Forward March Hare is a 1952 Warner Bros. Looney Tunes cartoon directed by Chuck Jones. The short was released on February 14, 1953, and stars Bugs Bunny.

Plot
The mailman has delivered a letter to "B. Bonny" (Bertram Bonny), but when the truck pulls out, the exhaust from the tailpipe causes the letter to drift out of the mailbox and accidentally drop into Bugs Bunny's hole. Bugs, in the middle of his morning workout (including a brief workout of his ears), eventually sees the letter and assumes it is for him (regardless of the slightly different surname); his response after reading it is a shocked "Holy cats, I've been drafted!"

Bugs' going through the United States Army induction center only causes some small reactions:

 After asking a guard for directions, the guard, after seeing Bugs go up the stairs, assumes "So they're inducting rabbits."
 Before Bugs has his X-rays taken, a tall, lanky, tiny-headed person behind him looks down at him and in response looks and chuckles at the audience. When the doctor sees Bugs' skeleton, he assumes he (the doctor) has been overworked.
 Bugs also passes the eye exam with flying colors from the first letter right down to the microscopic "Reg. U.S. Pat. Off." disclaimer at the bottom of the chart. This joke is a reference to Bugs eating a steady diet of carrots, rich in Vitamin A, which promotes good eyesight. A similar gag was previously used in Hot Cross Bunny.

Once in the army, though, he quickly causes problems. His shoes are too big, so when his sergeant calls for the men lined up to "about face," Bugs accidentally literally knocks the rest of the line over like bowling pins.

 The sergeant calls Bugs forward, where Bugs introduces himself as "Private Bugs Bunny reporting, your majesty, sir!" The sergeant does not believe it is really Bugs, and sarcastically refers to himself as "Sergeant Porky Pig." However, his colonel replies "And I am Colonel Putty Tat. General Tweety Pie was asking about you, Sergeant." When the Colonel inspects Bugs and orders him to "about face," Bugs knocks over the colonel with his large shoes.

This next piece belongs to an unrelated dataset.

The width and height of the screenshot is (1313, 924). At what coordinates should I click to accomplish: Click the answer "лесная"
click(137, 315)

As punishment, Bugs and the sergeant — now noticeably demoted to three stripes ("buck" sergeant) — take a long hike that sees both of them crawling back to their bunk (at "Camp Ono" — Ono, Pennsylvania also happens to be a hamlet near Fort Indiantown Gap, a former Army base) in the middle of the night. Bugs, after peeling back his sweating shoes, finally lies down in his bunk but is woken by "Reveille" seconds later. Bugs, intending to "moider that bugler," runs out with a baseball bat and a "whack" is heard off-screen. After Bugs decides to take a bath, it is shown that Bugs really smashed a record player.

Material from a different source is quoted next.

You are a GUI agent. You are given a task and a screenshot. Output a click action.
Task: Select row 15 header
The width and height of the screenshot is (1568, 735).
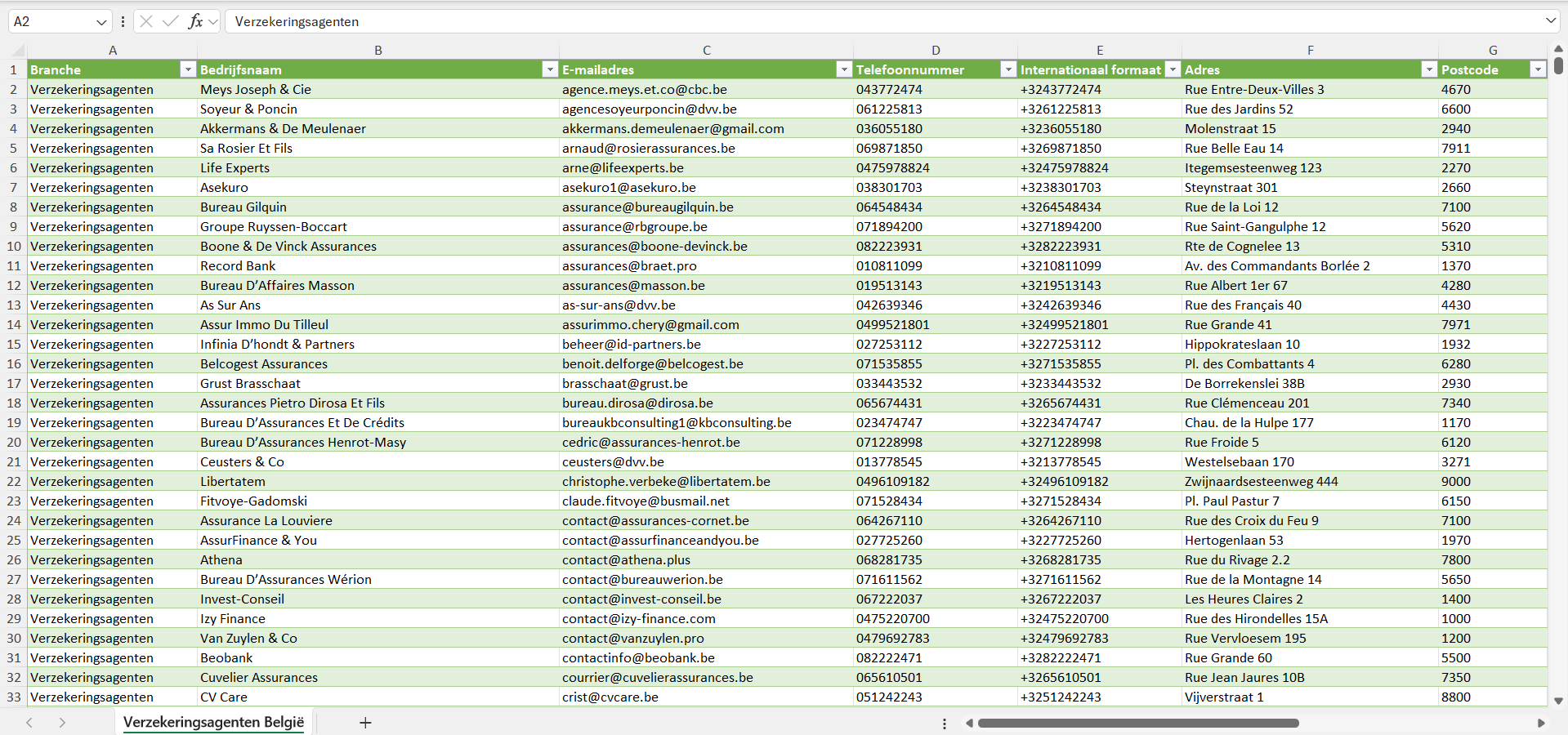coord(14,345)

Later that morning, the colonel is furiously looking for his helmet. The sergeant finds Bugs taking his bath, using the colonel's helmet as his bathtub. After Bugs makes a comment about cleanliness being next to godliness, the sergeant throws Bugs out and runs off with the helmet full of soapy water — only to run into the colonel. The colonel then puts his helmet on and gets splashed, blowing out soap bubbles afterwards.

Now demoted to corporal, Bugs' drillmaster has Bugs "clean and dress" every one of a shipment of chickens for the officer's dinner dance that night — though Bugs has them all dressed in tuxedos.

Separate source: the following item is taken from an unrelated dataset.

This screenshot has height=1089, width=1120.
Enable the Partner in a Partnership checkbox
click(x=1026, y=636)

Bugs then tries to nail a calendar to the wall above his bunk using a large ammunition shell instead of a hammer, which causes all the neighboring soldiers to flee their quarters in a panic. The corporal runs up just in time to almost get hit with the shell when it goes off — but, much to the corporal's shock, the shell pierces clean through the angry colonel's helmet, making him look like the devil.

Now reduced in rank to private, Bugs' former drill sergeant asks the now-bandaged Bugs Bunny what he has against him, asking him why he does not listen to orders, assuming Bugs is causing problems on purpose and hoping to reason with him ("What have you got against me, anyways? Why don't you listen to orders? You've got ears just like the other guys."). As he does, he starts to mention his long ears and then his fur and tail, and finally realizes "Jumping catfish! We've inducted a rabbit!", and runs off to inform his superiors.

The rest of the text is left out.